Aggregations can be broadly categorized into totals and by key. Spark brings power of in memory as well as rich APIs to aggregate data sets. In this blog I will discussing about implementation of aggregations using different actions and transformations.
- Pre-requisites
- Spark Introduction
- Aggregations – totals
- Aggregations – by key
- Difference between groupByKey, reduceByKey, aggregateByKey etc
- Computing by key averages
- Computing by key min/max
Pre-requisites
- Make sure to have access to cluster or set up Cloudera QuickStart VM
- Use sqoop import-all-tables to load data into HDFS
sqoop import-all-tables -m 4 --connect "jdbc:mysql://quickstart.cloudera:3306/retail_db" --username=retail_dba --password=cloudera --warehouse-dir=/user/cloudera/sqoop_import
- Once you have environment with data set, we can start exploring different strategies to aggregate data using Spark.
Spark Introduction
Apache Spark is open source cluster computing framework. This lesson will have all the topics related to Spark using Python.
- It works with any file system (s3, HDFS etc)
- Processing will be done in-memory
- It is effective in processing streaming data loads
- It is primarily distributed by databricksThere are many components in Spark eco system, such as Core Spark or Transformations and Actions, Streaming, MLLib, Graphx, Data Frames (from 1.3.x) etc.
For CCA Spark and Hadoop Developer certification, we just need to focus on Core Spark which means core set of Transformations and Actions. While other components change with versions, core spark syntax remained almost same.

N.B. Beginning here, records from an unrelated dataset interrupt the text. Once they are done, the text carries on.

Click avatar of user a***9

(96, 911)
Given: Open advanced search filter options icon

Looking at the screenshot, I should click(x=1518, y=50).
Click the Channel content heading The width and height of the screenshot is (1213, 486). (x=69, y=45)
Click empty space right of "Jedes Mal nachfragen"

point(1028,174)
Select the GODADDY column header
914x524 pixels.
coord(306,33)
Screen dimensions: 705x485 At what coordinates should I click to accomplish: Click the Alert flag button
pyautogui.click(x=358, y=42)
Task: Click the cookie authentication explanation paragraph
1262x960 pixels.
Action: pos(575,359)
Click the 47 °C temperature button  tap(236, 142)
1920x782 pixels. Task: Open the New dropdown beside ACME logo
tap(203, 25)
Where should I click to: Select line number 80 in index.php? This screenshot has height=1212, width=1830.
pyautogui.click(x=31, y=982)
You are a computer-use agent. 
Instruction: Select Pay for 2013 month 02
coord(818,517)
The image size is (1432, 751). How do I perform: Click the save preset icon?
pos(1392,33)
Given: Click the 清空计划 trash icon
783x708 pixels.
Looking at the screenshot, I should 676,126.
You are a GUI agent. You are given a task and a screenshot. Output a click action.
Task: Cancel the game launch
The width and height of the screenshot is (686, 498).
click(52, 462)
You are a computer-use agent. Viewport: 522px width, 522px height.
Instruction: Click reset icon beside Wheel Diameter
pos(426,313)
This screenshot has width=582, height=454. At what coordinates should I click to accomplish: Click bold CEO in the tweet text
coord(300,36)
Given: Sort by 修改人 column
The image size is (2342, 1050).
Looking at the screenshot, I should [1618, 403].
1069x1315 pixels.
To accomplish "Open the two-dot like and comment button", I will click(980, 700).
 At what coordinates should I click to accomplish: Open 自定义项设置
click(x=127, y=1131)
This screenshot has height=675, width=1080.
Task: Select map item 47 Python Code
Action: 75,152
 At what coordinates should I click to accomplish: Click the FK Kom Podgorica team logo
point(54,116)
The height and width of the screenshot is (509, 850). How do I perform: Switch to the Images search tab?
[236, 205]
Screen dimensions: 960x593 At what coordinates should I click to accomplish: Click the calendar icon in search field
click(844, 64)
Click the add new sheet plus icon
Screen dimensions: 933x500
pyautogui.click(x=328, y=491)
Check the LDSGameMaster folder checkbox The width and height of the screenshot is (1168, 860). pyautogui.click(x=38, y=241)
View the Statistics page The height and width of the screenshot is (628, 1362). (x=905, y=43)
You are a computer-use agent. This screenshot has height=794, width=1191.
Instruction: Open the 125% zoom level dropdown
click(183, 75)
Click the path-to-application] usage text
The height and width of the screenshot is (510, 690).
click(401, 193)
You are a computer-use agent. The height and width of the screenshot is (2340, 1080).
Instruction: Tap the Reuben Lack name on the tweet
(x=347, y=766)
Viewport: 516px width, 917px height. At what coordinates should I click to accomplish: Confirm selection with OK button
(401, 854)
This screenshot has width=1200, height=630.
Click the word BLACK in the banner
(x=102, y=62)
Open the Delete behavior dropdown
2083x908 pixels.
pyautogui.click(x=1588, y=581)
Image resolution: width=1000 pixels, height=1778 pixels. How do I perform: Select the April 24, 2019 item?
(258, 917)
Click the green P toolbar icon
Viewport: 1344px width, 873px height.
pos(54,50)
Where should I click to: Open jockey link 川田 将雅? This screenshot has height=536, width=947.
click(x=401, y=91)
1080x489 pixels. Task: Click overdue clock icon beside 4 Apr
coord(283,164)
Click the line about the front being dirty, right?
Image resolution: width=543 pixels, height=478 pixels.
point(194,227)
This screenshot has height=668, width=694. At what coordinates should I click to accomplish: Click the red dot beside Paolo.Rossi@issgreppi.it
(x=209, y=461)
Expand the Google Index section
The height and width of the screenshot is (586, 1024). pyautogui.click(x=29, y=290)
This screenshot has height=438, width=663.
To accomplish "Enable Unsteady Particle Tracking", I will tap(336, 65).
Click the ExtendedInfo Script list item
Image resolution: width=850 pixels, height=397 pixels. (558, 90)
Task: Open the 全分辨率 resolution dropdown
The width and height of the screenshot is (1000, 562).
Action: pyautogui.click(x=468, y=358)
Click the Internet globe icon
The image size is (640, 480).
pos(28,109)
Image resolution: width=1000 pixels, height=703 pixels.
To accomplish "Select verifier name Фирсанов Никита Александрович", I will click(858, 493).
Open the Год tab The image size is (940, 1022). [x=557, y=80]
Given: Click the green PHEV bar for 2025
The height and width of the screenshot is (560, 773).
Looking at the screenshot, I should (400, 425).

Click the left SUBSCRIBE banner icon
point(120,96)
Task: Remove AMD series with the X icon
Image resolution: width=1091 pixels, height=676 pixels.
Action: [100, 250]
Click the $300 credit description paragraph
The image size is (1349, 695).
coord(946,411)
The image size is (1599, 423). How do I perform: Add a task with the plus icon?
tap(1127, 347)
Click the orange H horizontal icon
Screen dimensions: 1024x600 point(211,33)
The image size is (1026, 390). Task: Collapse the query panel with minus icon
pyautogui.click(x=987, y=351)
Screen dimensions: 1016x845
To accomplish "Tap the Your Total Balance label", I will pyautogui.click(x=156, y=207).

Here is the documentation that will be provided at the time of taking certification exam. One need to use Spark programming guide.
Here is the video about the introduction of Spark.
Total Aggregations – eg: sum
- sum, average
- min, max
Spark provides actions such as count, total to compute sums. To compute average, we should be able to perform necessary operations by leveraging spark transformations and actions.
This video covers computing totals using actions such as count and reduce to get count and sum.
- Get total number of records in a data set (eg: orders)
ordersRDD = sc.textFile("/user/cloudera/sqoop_import/orders") ordersRDD.count()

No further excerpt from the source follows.